Weeds wilt immediately in a cloud of steam like overcooked vegetables, then dry out and within days disintegrate into the soil.
The device can annihilate garden invaders such as nettles, bindweed and dandelions, and even obliterate the dreaded Japanese knotweed.
But if used on a human, the current would stop the heart by raising the body temperature to 284F (140C).
Electrical engineer Dr Mike Diprose, who invented the zapper, believes it will revolutionise gardening and curb the use of potentially dangerous chemical sprays.
‘It could clear overgrown plots in hours and tackle weeds more than 6ft high,’ says Dr Diprose, 64. He has been testing it at his house in Calver, Derbyshire, where instead of a Beware of the Dog sign there is a much starker warning: Danger of Death: High Voltage.
The zapper is a square blue box, similar in size to a vacuum cleaner mounted on a trolley.

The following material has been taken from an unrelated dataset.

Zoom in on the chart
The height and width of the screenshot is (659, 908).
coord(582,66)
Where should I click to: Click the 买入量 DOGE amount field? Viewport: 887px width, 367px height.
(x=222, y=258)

Leading from the box is a cable attached to a long plastic probe with a handle and a 3in metal spike on the end.
Bye bye: The weed Zapper uses a high voltage charge to disperse the unwanted weeds
Dr Diprose wears rubber-soled wellies and rubber gloves for safety’s sake as he zaps plants with the probe.

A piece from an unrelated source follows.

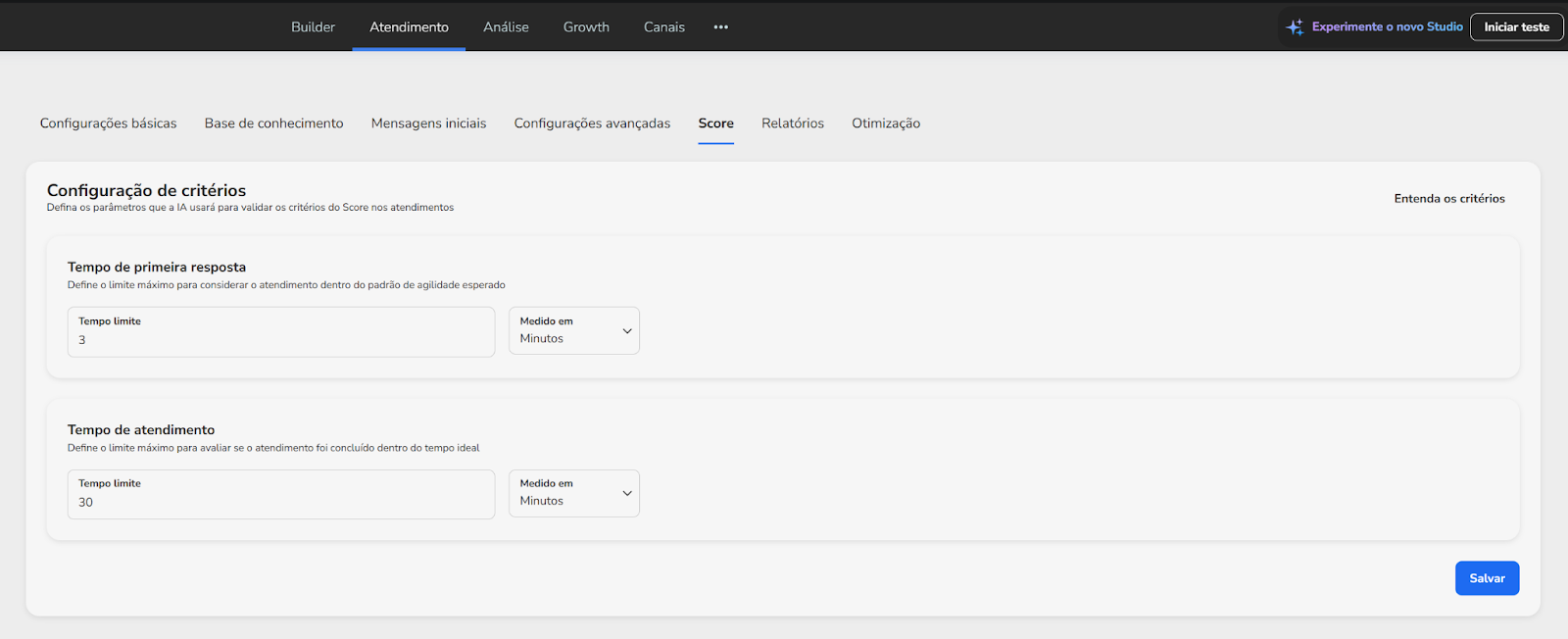Switch to the Relatórios tab
The image size is (1568, 639).
792,123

However, the apparatus is so dangerous that use by amateur gardeners has been ruled out.
Instead, he proposes a scheme to license and train operators who could be called out by householders to exterminate weeds.

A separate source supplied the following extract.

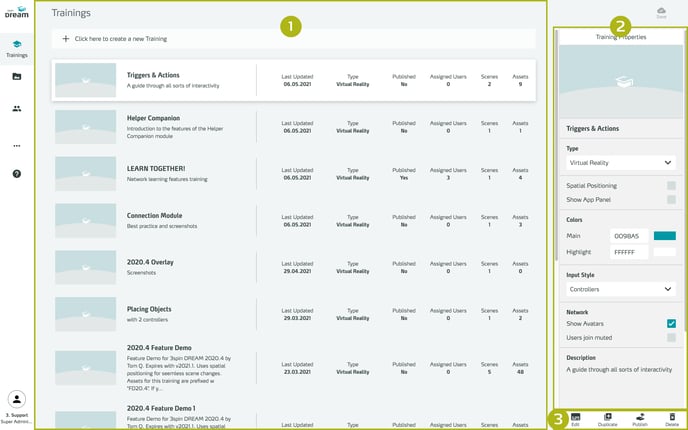The image size is (688, 430).
Task: Publish the selected training
Action: 640,419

‘It would be lethal in the wrong hands, like a shotgun,’ said Dr Diprose.
Most interest is expected from parks, gardens and golf clubs. It could even help bring down the cost of organic food. It costs about £2,500 an acre for workers to hand-weed vegetables on organic farms, but a zapper could cut that to £500.
The machine could go on sale this year for less than £2,000.
‘I’d say that in one hour, 3,000 weeds can be destroyed for about 10p of electricity,’ said Dr Diprose.
Guy Barter, of the Royal Horticultural Society, said: ‘It could help reduce the use of weedkillers.’